Each year the student journalists would elect a member of the next year’s graduating class to serve as Chairman, and that person would oversee the paper for the coming year.  Elections typically went through several ballots and into the night.  My outgoing class ran the election for her incoming class, and Elena came in second (a lot better than I had fared the year before).  She arrived at the party after the balloting looking disappointed but composed, and I was impressed by her quiet dignity.

She was a hard-working, serious person.  A new TV show called Saturday Night Live was a massive hit on college campuses across the nation, and the late Gilda Radner played a recurring character called Roseanne Rosannadanna, a loopy newscaster.  For reasons lost in the mists of time, a few of us started referring to her as Elena Elenadana Kagan.  I remember being startled to learn that she had never watched SNL and had no idea what we were talking about.

I’ve had no contact with her since I graduated. I’d like to be able to say that I knew she was destined for great things, but I had no such insight.  I will say that years ago, when I read she had been named Dean of Harvard Law School, that I was impressed but not particularly surprised.

Before he died in 2008 at the age of 111, a man from my church was the oldest living alumnus of both Rutgers University and Harvard Law School.  At his funeral I learned that Harvard had honored him, and his family was surprised and grateful at how much time Dean Kagan spent talking with them and making them welcome.

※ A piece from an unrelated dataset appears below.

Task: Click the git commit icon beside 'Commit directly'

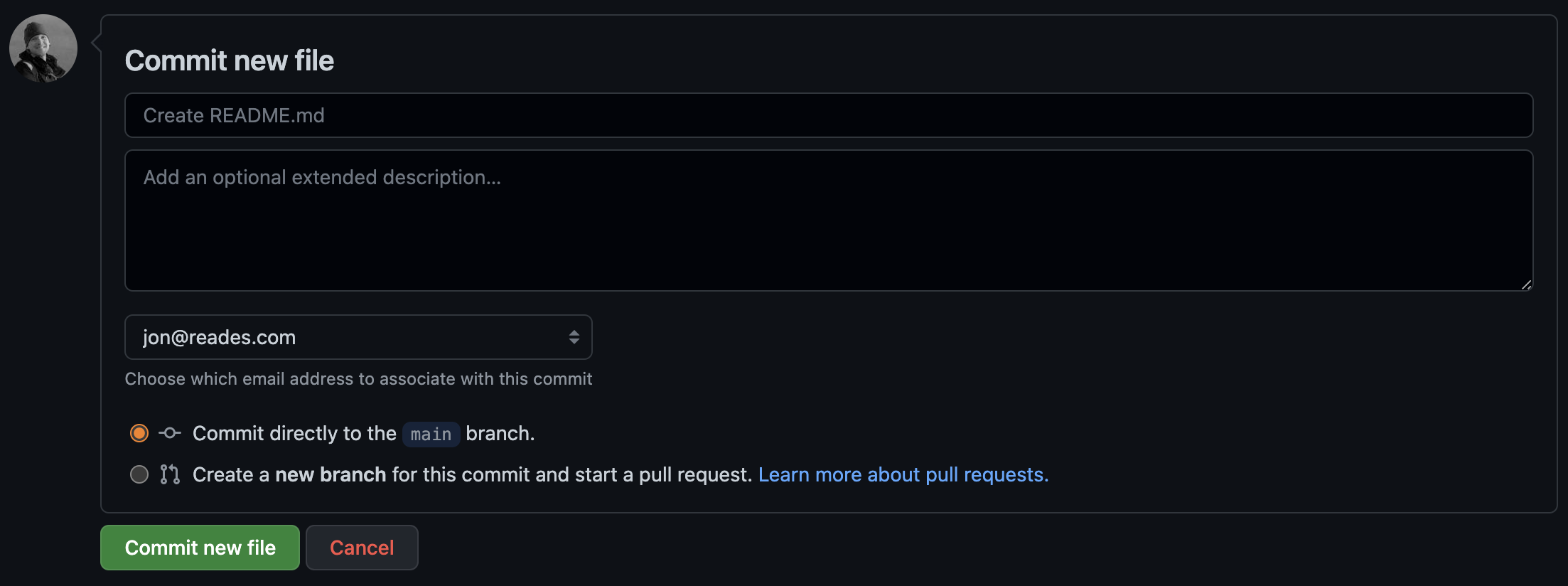Action: pyautogui.click(x=170, y=432)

Unlike Sotomayor, Kagan has no paper trail of judicial activism.  Her politics undoubtedly are to the left of mine, but that would be the case with any Obama nominee, and I see no reason to oppose her nomination (much to her relief, I’m sure).  Besides, since I didn’t know her classmate Eliot Spitzer, she’ll become the most prominent person about whom I can say “I knew her when” — and how cool is that?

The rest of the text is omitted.